Some analysts wonder if the poorly performing Big W general merchandise chain will remain in Woolies portfolio. There are problems at Big W with a new merchandising system which has badly hurt the chain – Woolies said in yesterday’s statement:
"General Merchandise sales continue to be impacted by our ongoing transformation plan. The plan includes the introduction of a new merchandising system, which has occurred during Q4’15.
"The launch of the new system created stock availability issues in our stores, which in turn has impacted sales. As a result, General Merchandise Easter adjusted comparable sales for Q4’15 to date declined by approximately 12.1%. The merchandising system implementation issues are in the process of being resolved,“ Woolies said.

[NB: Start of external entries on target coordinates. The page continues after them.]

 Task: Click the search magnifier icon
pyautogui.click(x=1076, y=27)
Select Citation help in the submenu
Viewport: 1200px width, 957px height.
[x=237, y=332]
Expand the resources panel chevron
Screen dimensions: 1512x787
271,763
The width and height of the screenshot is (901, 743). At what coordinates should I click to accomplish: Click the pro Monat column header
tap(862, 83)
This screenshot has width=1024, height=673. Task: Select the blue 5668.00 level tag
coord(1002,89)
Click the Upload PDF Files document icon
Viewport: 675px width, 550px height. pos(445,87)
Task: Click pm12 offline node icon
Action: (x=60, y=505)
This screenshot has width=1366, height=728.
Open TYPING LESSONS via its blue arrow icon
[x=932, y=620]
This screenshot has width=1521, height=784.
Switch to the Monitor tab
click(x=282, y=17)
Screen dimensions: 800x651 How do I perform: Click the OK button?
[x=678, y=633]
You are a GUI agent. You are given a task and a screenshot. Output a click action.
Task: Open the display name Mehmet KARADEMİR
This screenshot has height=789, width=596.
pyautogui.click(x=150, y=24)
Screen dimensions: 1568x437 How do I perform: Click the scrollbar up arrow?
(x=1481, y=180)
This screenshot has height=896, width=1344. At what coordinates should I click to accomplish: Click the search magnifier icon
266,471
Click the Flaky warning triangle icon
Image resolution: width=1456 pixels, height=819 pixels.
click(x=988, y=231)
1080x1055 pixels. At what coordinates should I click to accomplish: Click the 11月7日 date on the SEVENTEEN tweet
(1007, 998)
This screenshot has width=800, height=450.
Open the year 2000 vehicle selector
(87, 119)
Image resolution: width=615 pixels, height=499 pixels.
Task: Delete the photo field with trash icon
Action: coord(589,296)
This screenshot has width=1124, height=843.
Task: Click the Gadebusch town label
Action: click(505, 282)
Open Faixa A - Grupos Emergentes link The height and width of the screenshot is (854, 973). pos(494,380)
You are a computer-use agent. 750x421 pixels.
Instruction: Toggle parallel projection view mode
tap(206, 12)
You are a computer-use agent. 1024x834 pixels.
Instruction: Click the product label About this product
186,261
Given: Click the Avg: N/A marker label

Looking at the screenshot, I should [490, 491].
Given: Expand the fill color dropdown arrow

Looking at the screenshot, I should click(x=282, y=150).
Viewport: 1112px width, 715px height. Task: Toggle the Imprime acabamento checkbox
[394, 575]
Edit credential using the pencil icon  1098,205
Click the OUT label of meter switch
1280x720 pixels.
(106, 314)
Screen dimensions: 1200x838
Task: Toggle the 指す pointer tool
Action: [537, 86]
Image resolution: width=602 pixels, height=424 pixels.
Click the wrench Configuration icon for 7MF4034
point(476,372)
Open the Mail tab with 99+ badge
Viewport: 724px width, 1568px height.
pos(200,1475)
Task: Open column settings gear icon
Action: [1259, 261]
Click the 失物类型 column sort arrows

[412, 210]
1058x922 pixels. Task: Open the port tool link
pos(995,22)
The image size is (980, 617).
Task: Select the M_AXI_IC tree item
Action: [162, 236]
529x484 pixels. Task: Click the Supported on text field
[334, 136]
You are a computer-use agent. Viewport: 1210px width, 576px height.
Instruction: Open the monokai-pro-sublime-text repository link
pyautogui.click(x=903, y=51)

That means a whacking great loss for Big W in 2014-15.
But chairman Ralph Waters yesterday said Woolies had no plan to sell if off and “there was nothing else on the agenda” until the new CEO has arrived and conducts a fresh review.
The Masters hardware business seems to be still expanding, but Woolies will have to work hard to keep its performance improving to convince partner Lowes (of the US) to remain in the venture when its option to sell its stake back to Woolies goes live in 2016.
The Hotels division could be floated off into a new company listed on the ASX to raise cash and reduce capital intensity in Woolies.
But the biggest challenge will be to revitalise the market leader so it can fight off rival Coles (which is now growing sales and profits faster), and meet the growing challenge from Aldi.
And remember it is the second major announcement from the supermarket sector in the past 10 days.
Metcash (MTS) last week (and again on Monday) confirmed $640 million in write-downs and losses, and a weaker underling operating profit, and the suspension of paying dividends for 18 months as it battles to revamp itself to meet the rising tide of competition.
It has its own problems and will be looking inwards for the next year or more while it tries to sort itself out.